In our case, we will think of the synchronization phenomenon in the following way: it will be a process in which a set of agents interacts, and by allowing a long enough period to pass, then all of them will have the same state, which we will call synchronized state. In the bird example, the synchronized state might be that they are all flying north, and in the fish example, that they are all swimming south.

With this concept of synchronization that has just been defined, we can now think of another type of phenomenon, in particular, the following: consider an empty, impermeable box, without a lid (to be able to observe what happens inside), in which we will pour a liquid (none in particular, we can think of water or oil), with a volume large enough to cover the entire surface of the box. Intuition tells us that when we finish pouring the liquid, each unit of surface area of the box will be the basis of the same volume of liquid. This would be the synchronized state, and this process is more commonly called diffusion.
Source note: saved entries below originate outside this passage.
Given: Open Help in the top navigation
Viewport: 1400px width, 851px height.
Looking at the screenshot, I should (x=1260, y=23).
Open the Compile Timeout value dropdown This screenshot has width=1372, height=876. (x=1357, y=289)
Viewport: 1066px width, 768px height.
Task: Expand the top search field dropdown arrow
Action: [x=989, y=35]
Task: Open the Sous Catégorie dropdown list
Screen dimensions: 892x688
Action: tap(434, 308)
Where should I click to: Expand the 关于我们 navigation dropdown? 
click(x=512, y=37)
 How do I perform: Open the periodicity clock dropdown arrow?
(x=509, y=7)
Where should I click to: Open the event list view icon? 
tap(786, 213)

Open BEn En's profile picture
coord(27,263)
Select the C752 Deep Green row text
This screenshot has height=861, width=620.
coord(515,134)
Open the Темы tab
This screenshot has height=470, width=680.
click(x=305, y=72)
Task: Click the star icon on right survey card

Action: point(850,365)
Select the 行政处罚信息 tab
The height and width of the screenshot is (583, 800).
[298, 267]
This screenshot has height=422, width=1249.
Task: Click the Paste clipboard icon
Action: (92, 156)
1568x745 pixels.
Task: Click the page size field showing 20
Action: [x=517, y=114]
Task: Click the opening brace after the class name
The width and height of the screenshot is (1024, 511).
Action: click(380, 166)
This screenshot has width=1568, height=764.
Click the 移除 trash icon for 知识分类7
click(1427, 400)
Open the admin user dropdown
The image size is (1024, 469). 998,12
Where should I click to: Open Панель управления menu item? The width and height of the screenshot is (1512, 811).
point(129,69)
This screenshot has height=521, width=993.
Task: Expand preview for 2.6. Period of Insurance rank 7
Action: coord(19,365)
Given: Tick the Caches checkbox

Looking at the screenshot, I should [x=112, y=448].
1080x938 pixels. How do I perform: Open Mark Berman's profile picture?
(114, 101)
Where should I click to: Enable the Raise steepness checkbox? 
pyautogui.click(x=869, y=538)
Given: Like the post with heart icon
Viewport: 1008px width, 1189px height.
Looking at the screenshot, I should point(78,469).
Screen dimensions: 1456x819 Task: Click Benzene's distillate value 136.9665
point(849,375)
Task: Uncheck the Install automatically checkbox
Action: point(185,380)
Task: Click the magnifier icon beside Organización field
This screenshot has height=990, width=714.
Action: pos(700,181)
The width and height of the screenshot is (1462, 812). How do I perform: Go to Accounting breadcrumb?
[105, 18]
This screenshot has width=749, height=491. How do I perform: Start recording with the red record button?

The way in which the liquid fills the box is not a very surprising mechanism; that is, if the liquid begins to pour at a point, then a circular neighborhood around that point is expected to fill uniformly at the same time, until the entire area of the box is covered, and then, we will see how its volume increases, until the liquid runs out.

On the other hand, what happens if the box is not initially empty? Suppose that on the surface of the box there are drops of different volumes, and the liquid begins to pour at a point where there is no drop. Diffusion occurs as in the case of the empty box, but when the liquid interacts with a drop, then the circular neighborhood changes its shape to become a kind of deformed number 8, and so on with the drops that it finds in its path. What happens is a kind of agglutination phenomenon, that is, how one drop sticks to another, just before the area of the box fills up and begins to increase in volume until the liquid runs out.

So, for the case where there are drops, how could we describe the way the box is filled? First, we can identify that this phenomenon depends on some factors, the first, how many drops there are in the box at the beginning and what volume each of them has. You can even think of the effect if the box is not square or has holes inside it (without considering liquid losses, each of the holes would have a barrier that would prevent liquid loss).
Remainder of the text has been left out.